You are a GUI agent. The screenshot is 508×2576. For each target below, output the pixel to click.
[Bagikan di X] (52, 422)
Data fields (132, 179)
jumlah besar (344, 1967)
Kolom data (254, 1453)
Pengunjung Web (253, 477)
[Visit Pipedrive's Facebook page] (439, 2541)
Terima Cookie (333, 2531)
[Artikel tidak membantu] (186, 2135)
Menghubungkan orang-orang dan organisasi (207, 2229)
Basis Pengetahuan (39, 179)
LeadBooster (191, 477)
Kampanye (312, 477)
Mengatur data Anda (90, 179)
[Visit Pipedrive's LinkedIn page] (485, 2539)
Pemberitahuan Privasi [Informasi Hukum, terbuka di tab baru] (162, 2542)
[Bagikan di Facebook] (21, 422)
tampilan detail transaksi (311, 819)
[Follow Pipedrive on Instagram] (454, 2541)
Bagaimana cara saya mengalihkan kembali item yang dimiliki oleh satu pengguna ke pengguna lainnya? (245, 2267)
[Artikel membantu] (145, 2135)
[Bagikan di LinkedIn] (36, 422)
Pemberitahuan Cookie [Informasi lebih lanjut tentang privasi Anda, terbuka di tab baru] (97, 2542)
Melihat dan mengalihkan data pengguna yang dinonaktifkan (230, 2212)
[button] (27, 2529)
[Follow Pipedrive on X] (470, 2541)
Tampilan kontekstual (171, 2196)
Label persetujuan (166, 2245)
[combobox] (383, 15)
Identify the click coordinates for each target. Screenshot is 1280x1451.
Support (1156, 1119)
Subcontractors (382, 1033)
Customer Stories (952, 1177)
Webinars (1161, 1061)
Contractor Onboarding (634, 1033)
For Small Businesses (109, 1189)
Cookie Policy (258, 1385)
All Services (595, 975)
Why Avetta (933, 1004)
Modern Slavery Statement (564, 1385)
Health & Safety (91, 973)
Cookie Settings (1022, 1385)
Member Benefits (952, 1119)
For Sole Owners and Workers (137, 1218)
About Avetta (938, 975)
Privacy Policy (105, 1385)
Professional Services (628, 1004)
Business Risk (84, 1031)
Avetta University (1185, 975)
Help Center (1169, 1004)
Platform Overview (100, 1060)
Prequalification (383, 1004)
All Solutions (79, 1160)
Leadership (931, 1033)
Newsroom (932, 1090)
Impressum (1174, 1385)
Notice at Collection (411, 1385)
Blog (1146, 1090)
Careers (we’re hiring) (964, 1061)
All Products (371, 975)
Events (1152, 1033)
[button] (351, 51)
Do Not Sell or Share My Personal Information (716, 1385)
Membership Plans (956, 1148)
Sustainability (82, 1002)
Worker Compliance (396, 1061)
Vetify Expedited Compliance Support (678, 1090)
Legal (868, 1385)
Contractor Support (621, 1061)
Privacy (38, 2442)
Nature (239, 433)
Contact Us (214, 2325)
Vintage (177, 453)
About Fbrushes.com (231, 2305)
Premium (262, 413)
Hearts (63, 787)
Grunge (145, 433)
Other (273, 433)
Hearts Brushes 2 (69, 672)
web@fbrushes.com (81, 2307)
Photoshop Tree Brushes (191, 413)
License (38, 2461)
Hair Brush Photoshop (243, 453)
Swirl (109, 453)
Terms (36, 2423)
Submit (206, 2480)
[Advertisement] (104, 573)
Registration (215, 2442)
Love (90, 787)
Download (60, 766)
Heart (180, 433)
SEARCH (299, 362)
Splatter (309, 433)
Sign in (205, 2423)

Task details | Could you reproduce all of the records above line for line, keeping every character unchanged?

Complete response |
You are a GUI agent. The screenshot is 508×2576. For each target below, output the pixel to click.
[Bagikan di X] (52, 422)
Data fields (132, 179)
jumlah besar (344, 1967)
Kolom data (254, 1453)
Pengunjung Web (253, 477)
[Visit Pipedrive's Facebook page] (439, 2541)
Terima Cookie (333, 2531)
[Artikel tidak membantu] (186, 2135)
Menghubungkan orang-orang dan organisasi (207, 2229)
Basis Pengetahuan (39, 179)
LeadBooster (191, 477)
Kampanye (312, 477)
Mengatur data Anda (90, 179)
[Visit Pipedrive's LinkedIn page] (485, 2539)
Pemberitahuan Privasi [Informasi Hukum, terbuka di tab baru] (162, 2542)
[Bagikan di Facebook] (21, 422)
tampilan detail transaksi (311, 819)
[Follow Pipedrive on Instagram] (454, 2541)
Bagaimana cara saya mengalihkan kembali item yang dimiliki oleh satu pengguna ke pengguna lainnya? (245, 2267)
[Artikel membantu] (145, 2135)
[Bagikan di LinkedIn] (36, 422)
Pemberitahuan Cookie [Informasi lebih lanjut tentang privasi Anda, terbuka di tab baru] (97, 2542)
Melihat dan mengalihkan data pengguna yang dinonaktifkan (230, 2212)
[button] (27, 2529)
[Follow Pipedrive on X] (470, 2541)
Tampilan kontekstual (171, 2196)
Label persetujuan (166, 2245)
[combobox] (383, 15)
Identify the click coordinates for each target. Screenshot is 1280x1451.
Support (1156, 1119)
Subcontractors (382, 1033)
Customer Stories (952, 1177)
Webinars (1161, 1061)
Contractor Onboarding (634, 1033)
For Small Businesses (109, 1189)
Cookie Policy (258, 1385)
All Services (595, 975)
Why Avetta (933, 1004)
Modern Slavery Statement (564, 1385)
Health & Safety (91, 973)
Cookie Settings (1022, 1385)
Member Benefits (952, 1119)
For Sole Owners and Workers (137, 1218)
About Avetta (938, 975)
Privacy Policy (105, 1385)
Professional Services (628, 1004)
Business Risk (84, 1031)
Avetta University (1185, 975)
Help Center (1169, 1004)
Platform Overview (100, 1060)
Prequalification (383, 1004)
All Solutions (79, 1160)
Leadership (931, 1033)
Newsroom (932, 1090)
Impressum (1174, 1385)
Notice at Collection (411, 1385)
Blog (1146, 1090)
Careers (we’re hiring) (964, 1061)
All Products (371, 975)
Events (1152, 1033)
[button] (351, 51)
Do Not Sell or Share My Personal Information (716, 1385)
Membership Plans (956, 1148)
Sustainability (82, 1002)
Worker Compliance (396, 1061)
Vetify Expedited Compliance Support (678, 1090)
Legal (868, 1385)
Contractor Support (621, 1061)
Privacy (38, 2442)
Nature (239, 433)
Contact Us (214, 2325)
Vintage (177, 453)
About Fbrushes.com (231, 2305)
Premium (262, 413)
Hearts (63, 787)
Grunge (145, 433)
Other (273, 433)
Hearts Brushes 2 (69, 672)
web@fbrushes.com (81, 2307)
Photoshop Tree Brushes (191, 413)
License (38, 2461)
Hair Brush Photoshop (243, 453)
Swirl (109, 453)
Terms (36, 2423)
Submit (206, 2480)
[Advertisement] (104, 573)
Registration (215, 2442)
Love (90, 787)
Download (60, 766)
Heart (180, 433)
SEARCH (299, 362)
Splatter (309, 433)
Sign in (205, 2423)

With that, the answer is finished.